After working in the store as a boy, to bringing up his own four sons in the business – all of whom worked in the store while they were growing up – Jon considered H&H Hardware his livelihood and a solid part of his family heritage. As a past president of the Middlefield Chamber of Commerce, he fought to keep Wal-Mart out of his community.
Unable to raise additional loan money and faced with falling store value as a consequence of Wal-Mart moving in, Jon was forced to close the doors of H&H Hardware forever – after 43 years of business.
The new Wal-Mart Super Center opened two miles away -- soon after Jon Hunter closed his store.
NOTE: A newspaper article came out in the Cleveland Plain Dealer that inaccurately represented this story in the film. The paper issued a clarification: "The first paragraph of a story on Page A1 Friday could misinterprets as saying that a new documentary claims Middlefield's H&H Hardware closed after a Wal-Mart Supercenter opened in town. The movie does not address the timing of the hardware store's closing, as is stated in the story. H&H closed three months prior to Wal-Mart's opening. Filmmakers said the giant retailer's arrival represented an indirect cause that shut down H&H."

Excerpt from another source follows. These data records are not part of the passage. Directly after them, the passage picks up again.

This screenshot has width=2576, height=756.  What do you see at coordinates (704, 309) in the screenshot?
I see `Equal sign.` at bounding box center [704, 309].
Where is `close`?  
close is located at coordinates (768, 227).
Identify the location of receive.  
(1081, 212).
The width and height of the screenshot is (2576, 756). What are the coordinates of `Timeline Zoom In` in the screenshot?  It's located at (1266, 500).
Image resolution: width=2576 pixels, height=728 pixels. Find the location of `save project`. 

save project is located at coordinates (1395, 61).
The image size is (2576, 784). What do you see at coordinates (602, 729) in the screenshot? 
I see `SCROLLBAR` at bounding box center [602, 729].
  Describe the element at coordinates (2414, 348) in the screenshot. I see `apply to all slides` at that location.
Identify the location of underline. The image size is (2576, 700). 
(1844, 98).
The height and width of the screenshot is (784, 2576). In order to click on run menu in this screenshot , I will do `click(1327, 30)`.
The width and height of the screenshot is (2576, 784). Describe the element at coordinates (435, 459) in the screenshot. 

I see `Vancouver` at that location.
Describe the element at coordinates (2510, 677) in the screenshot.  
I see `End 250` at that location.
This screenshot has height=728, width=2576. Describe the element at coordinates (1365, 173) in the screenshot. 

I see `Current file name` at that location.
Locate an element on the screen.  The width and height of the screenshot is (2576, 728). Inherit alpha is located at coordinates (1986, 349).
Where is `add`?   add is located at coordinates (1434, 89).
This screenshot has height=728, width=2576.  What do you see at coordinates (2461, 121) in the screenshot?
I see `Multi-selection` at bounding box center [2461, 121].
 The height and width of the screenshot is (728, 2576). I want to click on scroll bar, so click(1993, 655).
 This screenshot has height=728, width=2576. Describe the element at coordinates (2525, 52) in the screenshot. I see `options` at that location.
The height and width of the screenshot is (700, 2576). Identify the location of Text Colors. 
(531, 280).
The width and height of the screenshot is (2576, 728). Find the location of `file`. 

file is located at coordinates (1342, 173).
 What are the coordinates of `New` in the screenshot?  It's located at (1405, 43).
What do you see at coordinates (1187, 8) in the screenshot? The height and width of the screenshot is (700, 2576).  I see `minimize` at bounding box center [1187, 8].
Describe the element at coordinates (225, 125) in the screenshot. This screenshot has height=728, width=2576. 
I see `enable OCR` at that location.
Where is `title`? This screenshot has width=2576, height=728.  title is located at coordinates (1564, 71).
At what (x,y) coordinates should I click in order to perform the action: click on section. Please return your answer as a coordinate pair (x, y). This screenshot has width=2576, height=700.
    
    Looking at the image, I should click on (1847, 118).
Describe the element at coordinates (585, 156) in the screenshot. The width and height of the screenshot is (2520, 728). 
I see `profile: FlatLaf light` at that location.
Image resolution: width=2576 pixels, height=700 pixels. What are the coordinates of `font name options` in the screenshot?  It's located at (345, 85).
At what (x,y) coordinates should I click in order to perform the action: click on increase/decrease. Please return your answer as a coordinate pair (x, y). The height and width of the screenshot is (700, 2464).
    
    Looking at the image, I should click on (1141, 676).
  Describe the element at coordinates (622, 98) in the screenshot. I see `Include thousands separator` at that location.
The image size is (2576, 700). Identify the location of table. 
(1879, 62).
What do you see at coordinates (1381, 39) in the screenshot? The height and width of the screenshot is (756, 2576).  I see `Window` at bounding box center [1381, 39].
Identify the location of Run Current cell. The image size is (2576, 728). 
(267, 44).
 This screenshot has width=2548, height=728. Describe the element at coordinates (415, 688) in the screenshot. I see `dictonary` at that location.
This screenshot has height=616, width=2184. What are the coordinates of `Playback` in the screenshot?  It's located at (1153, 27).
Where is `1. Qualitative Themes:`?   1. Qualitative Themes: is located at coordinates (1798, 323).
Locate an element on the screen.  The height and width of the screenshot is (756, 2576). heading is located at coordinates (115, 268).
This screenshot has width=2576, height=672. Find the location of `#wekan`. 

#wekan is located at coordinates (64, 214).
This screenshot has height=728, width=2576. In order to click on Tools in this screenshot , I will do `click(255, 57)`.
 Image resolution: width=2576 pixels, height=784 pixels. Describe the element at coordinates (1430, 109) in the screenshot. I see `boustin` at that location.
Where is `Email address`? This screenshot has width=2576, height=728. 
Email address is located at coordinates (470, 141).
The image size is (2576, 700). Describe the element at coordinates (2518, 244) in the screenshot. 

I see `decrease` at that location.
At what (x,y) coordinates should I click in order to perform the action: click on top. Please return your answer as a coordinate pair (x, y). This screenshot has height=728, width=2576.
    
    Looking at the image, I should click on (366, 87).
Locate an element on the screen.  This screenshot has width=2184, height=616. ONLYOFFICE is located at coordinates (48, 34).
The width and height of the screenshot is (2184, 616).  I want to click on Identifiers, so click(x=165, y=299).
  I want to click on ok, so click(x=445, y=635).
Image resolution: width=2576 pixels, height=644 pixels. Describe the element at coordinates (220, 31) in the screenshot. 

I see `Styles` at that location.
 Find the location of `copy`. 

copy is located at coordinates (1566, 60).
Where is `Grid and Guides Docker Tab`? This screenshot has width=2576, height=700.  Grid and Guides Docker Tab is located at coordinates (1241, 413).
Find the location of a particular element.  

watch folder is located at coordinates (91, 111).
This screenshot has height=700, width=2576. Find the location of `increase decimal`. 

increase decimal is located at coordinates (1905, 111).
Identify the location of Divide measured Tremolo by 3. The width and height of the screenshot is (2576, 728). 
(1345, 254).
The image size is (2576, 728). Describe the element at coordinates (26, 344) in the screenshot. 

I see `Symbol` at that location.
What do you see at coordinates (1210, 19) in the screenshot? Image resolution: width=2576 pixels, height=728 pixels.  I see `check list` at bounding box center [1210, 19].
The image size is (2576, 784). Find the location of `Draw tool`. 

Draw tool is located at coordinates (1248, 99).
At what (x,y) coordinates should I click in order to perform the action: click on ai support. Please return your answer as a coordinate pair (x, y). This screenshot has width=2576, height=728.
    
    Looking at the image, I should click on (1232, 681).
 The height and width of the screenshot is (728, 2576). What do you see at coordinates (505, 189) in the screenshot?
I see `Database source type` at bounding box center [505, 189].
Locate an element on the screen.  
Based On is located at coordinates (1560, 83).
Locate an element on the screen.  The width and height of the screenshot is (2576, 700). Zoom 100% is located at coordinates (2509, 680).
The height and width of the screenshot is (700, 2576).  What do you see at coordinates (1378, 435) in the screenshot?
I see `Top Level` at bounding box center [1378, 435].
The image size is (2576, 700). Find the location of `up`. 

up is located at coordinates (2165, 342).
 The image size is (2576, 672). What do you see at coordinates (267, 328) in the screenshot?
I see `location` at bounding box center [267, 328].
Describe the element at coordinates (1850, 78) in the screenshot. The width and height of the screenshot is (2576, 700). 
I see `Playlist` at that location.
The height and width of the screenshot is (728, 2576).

Wal-Mart has used the original article (without the clarification) to attack the film (along with 25 years of Robert Greenwald's bad film reviews). At the risk of giving away an important part of the film, here's Jon Hunter's side of the story:
"There are a few ways Wal-Mart can shut down family-owned businesses in a community, both direct and indirect. Wal-Mart's arrival represented an indirect factor in the closing of H&H Hardware.
"At the same time that Wal-Mart announced they were coming to Middlefield, I was counting on a new business plan and bank loan to continue to support my hardware store - the loans depended on the value of my business and the building. When I went to secure the loan, the appraiser devalued the building at a drastically lower price than I expected - this was directly related to Wal-Mart coming into town. The appraiser told me that banks knock the values of other stores down when Wal-Mart opens in town since "sooner or later there will be a bunch of empty buildings. I was turned down for the loan. So, Wal-Mart was a related factor to my business closing down."